[PRUÉBALO] Reproduce sin cambios el pasaje del extracto proporcionado que va desde "El capítulo tercero" hasta "avance del mismo.", incluidas ambas partes.

[EXTRACTO PROPORCIONADO]
——
Más adelante presenció ese mismo juego más elaborado: el niño tenía un carrete de madera atado a una cuerdecita y no se le ocurría arrastrarlo por el suelo, jugando al coche, sino que, teniéndolo sujeto por el extremo de la cuerda, lo arrojaba con gran habilidad por encima de la barandilla de su cuna, forrada de tela, haciéndolo desaparecer detrás de la misma. Lanzaba entonces su significativo o-o-o-o y tiraba luego de la cuerda hasta sacar el carrete de la cuna, saludando su reaparición con un alegre «aquí» (da).

Freud constata que el niño logró convertir en juego repetitivo un suceso desagradable (la ausencia de su madre) y se pregunta: «¿Cómo, pues, está de acuerdo con el principio del placer el hecho de que el niño repita como un juego el suceso penoso para él?».

III

El capítulo tercero trata sobre la llamada «compulsión de repetición» (Wiederholungszwang) que ya vimos en el capítulo anterior que estaba omnipresente tanto en los sueños de los sujetos afectados de neurosis traumáticas como en los juegos infantiles. Nos dice —cuestión que ya había abordado en su texto de 1914 "Recuerdo, repetición y elaboración"— que esta obsesión de repetición también se manifiesta de modo ostensible durante el tratamiento psicoanalítico de los neuróticos comunes y constituye una resistencia al adecuado avance del mismo.
——
[LISTADO DE DATOS]
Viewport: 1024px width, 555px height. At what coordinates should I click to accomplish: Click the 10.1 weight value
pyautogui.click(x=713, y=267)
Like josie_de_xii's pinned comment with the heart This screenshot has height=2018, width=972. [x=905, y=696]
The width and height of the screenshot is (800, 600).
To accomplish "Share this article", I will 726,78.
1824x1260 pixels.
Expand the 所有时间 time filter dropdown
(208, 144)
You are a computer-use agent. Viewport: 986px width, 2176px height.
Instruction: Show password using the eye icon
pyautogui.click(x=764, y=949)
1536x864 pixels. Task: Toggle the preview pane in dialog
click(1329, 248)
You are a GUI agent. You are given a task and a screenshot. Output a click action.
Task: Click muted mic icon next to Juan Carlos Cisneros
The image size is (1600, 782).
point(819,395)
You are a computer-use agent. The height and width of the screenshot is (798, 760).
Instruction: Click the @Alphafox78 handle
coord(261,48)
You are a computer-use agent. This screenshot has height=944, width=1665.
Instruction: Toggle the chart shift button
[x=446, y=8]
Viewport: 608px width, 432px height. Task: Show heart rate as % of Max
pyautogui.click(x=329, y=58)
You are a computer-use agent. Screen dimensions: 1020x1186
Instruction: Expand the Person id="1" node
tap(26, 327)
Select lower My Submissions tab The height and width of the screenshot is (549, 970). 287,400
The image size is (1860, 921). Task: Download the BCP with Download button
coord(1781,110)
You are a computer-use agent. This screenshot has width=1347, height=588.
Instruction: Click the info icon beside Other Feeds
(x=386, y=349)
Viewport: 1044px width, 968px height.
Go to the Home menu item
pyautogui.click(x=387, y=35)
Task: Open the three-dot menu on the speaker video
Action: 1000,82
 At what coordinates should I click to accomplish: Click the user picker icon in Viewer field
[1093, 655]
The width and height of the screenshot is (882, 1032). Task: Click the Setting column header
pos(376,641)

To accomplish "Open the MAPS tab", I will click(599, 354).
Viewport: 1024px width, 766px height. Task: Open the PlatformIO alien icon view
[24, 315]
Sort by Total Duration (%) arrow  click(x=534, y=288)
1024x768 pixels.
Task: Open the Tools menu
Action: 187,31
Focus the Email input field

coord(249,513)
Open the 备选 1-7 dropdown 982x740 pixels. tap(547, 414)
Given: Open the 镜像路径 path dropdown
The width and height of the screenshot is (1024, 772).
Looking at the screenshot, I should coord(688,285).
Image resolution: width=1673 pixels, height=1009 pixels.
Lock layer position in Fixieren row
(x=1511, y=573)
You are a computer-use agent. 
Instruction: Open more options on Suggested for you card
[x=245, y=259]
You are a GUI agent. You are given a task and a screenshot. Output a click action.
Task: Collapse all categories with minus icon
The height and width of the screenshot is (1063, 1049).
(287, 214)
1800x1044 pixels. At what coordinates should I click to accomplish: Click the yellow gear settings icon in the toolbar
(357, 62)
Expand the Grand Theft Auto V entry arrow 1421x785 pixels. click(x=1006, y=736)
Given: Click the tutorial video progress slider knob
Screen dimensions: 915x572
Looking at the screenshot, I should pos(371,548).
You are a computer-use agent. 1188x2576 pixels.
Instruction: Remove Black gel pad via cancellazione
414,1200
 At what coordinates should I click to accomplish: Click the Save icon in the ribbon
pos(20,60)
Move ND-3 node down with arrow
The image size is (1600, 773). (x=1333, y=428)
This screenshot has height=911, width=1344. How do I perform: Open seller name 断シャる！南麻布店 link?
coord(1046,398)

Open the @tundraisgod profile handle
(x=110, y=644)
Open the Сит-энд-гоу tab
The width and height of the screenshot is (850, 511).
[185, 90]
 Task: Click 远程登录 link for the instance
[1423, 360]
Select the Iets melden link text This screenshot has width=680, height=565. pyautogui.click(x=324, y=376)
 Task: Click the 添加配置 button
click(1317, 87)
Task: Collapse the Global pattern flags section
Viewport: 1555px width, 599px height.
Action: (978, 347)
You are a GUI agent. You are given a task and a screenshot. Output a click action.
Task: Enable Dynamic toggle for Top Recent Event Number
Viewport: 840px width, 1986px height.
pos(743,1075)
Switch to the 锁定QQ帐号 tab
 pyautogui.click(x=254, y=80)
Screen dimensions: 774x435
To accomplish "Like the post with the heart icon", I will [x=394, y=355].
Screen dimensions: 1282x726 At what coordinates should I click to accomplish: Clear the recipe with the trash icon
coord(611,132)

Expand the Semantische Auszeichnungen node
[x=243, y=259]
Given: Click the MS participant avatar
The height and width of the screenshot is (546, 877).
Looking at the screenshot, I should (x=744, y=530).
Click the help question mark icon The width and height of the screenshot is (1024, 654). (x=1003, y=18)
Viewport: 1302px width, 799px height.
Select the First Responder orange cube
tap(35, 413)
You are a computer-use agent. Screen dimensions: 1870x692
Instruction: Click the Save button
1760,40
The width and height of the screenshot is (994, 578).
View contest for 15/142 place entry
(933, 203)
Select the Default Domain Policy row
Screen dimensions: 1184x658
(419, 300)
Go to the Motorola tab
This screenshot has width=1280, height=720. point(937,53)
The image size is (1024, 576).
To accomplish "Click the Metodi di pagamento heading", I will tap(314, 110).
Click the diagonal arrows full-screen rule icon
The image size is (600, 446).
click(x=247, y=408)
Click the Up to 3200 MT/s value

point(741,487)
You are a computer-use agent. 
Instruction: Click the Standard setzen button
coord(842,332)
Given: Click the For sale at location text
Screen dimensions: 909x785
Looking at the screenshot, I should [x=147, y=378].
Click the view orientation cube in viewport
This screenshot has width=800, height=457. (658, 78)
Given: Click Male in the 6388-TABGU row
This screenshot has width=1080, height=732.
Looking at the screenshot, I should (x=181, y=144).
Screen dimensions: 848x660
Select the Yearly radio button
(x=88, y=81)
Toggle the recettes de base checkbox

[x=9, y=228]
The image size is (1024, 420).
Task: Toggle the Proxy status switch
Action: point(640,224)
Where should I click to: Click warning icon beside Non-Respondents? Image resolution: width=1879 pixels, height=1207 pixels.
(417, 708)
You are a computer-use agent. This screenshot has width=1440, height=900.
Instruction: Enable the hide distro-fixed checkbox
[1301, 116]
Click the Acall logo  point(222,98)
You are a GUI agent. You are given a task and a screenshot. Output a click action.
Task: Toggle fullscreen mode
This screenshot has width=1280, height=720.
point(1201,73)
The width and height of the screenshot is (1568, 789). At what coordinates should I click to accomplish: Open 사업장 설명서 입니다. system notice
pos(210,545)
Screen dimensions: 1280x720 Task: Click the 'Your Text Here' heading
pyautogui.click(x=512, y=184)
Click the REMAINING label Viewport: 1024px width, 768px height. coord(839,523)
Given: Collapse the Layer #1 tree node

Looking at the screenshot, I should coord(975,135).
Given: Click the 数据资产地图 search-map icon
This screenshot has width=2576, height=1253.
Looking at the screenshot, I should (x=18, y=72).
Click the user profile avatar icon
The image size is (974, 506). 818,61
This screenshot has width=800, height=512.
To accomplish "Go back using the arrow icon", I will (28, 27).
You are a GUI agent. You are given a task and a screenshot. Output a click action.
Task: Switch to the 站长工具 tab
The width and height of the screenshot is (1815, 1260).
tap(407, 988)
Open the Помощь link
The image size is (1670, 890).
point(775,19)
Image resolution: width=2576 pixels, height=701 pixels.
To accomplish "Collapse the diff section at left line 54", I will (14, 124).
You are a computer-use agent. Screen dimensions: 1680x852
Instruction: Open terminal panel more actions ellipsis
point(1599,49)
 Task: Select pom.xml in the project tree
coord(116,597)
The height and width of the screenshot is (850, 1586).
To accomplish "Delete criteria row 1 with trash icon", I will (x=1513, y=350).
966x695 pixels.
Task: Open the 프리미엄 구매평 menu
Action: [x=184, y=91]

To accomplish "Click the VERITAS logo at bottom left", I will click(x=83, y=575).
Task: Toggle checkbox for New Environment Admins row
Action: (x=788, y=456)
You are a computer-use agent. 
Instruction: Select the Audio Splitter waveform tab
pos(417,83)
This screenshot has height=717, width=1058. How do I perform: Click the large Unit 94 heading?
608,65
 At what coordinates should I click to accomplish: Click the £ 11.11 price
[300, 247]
——
[RESULTADO OBTENIDO]
El capítulo tercero trata sobre la llamada «compulsión de repetición» (Wiederholungszwang) que ya vimos en el capítulo anterior que estaba omnipresente tanto en los sueños de los sujetos afectados de neurosis traumáticas como en los juegos infantiles. Nos dice —cuestión que ya había abordado en su texto de 1914 "Recuerdo, repetición y elaboración"— que esta obsesión de repetición también se manifiesta de modo ostensible durante el tratamiento psicoanalítico de los neuróticos comunes y constituye una resistencia al adecuado avance del mismo.